Назад к Мафусаилу - Бернард Шоу
Шрифт:
Интервал:
Закладка:
Ныне я чувствую себя вдохновленным на создание второй легенды о Творческой Эволюции, освобожденной от неуместных дивертисментов и украшений. Мое время подходит к концу: красноречие 1901 года превратилось к 1920 году в старческую словоохотливость, а недавняя война послужила суровым предупреждением, что в этих вопросах шутить больше нельзя. Я оставляю легенду о Дон Жуане с ее эротическими ассоциациями и возвращаюсь к легенде о саде Эдема. Я использую в своих интересах извечную тягу к поискам философского камня, наделяющего человека бессмертием.
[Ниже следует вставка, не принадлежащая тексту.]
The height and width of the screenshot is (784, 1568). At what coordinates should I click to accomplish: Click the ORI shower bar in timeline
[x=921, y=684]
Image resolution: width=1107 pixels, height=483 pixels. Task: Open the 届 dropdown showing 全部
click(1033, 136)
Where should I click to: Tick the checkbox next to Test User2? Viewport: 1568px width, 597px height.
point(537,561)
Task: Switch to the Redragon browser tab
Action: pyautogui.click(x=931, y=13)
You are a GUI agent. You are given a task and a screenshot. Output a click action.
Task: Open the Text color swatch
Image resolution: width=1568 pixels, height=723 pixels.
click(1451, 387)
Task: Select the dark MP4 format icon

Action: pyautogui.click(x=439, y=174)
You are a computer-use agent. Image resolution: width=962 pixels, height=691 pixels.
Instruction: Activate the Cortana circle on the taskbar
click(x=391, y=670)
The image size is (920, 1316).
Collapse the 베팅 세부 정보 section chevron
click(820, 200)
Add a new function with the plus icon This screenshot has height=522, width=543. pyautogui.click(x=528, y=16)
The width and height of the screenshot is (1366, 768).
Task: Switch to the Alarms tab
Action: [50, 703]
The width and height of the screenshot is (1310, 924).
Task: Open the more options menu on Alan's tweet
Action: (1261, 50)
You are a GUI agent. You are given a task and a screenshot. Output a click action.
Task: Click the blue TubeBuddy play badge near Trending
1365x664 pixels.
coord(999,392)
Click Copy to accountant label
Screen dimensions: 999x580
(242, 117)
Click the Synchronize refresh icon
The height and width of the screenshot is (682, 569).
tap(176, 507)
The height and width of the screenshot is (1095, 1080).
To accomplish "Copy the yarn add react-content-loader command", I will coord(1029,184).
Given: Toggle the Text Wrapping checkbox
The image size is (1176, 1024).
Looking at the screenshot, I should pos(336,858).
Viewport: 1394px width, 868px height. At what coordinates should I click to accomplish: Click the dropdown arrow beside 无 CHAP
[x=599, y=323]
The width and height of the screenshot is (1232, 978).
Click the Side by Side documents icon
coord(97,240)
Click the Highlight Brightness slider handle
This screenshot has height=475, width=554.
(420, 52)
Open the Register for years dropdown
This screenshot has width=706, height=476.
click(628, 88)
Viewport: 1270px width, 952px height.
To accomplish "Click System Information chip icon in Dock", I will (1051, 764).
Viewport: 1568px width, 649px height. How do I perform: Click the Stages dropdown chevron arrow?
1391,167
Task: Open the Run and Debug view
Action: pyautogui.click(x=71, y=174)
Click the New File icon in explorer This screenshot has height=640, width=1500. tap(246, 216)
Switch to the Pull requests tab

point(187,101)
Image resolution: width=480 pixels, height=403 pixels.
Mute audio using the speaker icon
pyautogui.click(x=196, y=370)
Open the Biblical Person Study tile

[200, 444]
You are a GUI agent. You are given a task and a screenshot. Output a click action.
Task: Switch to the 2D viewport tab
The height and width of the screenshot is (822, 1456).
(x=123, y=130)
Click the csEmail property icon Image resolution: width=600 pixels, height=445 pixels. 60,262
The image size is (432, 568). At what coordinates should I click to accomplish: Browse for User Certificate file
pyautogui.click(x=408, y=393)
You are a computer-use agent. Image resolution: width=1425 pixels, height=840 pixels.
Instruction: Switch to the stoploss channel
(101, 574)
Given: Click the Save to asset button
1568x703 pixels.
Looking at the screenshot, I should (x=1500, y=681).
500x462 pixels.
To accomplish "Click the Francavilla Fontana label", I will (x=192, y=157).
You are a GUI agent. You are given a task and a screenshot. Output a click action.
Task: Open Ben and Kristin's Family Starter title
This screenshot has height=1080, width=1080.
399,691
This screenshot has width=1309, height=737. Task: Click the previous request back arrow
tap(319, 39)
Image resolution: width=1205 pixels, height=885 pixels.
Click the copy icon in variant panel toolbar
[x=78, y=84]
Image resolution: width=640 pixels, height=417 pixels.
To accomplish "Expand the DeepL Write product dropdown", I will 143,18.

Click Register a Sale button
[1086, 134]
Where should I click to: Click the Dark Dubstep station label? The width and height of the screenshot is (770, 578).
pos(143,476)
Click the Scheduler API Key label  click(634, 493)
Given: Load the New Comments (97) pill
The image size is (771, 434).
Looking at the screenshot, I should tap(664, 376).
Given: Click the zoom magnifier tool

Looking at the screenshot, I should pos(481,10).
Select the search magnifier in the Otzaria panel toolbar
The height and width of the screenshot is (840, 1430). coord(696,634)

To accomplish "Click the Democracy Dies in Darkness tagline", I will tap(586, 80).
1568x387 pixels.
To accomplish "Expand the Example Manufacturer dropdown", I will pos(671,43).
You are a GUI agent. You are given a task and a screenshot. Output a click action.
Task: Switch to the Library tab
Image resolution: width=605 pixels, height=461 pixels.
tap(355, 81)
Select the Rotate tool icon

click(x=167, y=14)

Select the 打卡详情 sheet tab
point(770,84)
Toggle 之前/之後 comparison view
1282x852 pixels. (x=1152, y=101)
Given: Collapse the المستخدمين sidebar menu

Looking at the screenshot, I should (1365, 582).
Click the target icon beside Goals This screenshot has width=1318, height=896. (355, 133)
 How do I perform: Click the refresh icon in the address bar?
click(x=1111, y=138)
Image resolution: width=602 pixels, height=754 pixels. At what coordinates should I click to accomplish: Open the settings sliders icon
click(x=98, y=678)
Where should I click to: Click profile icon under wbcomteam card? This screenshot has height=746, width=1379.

Я надеюсь, что заблуждаюсь не более, чем это свойственно человеку, относительно несовершенств моей попытки создать Библию Творческой Эволюции. Я делаю все, на что способен в моем возрасте. Силы мои убывают, но это только на руку тем, кто находил меня невыносимо блистательным, когда я был в расцвете таланта. Я надеюсь, что сотни более изящных и искусных иносказаний выйдут из молодых рук и вскоре оставят мою притчу далеко позади, как религиозные полотна пятнадцатого столетия оставили далеко позади первые попытки ранних христиан создать свою иконографию. С этой надеждой я удаляюсь и подаю звонок к поднятию занавеса.
Часть I
В начале
Действие первое
Эдемский сад. Середина дня. Спрятав голову в густых зарослях чернобыльника и обвив бесконечными на вид кольцами уже довольно высокое и ветвистое дерево (дни творения длились дольше, чем мы полагаем), спит огромная Змея. Если не знать, что она здесь, различить ее невозможно: у Змеи идеальная зелено-бурая защитная окраска. Рядом с ее головой, под чернобыльником, виднеется невысокая скала.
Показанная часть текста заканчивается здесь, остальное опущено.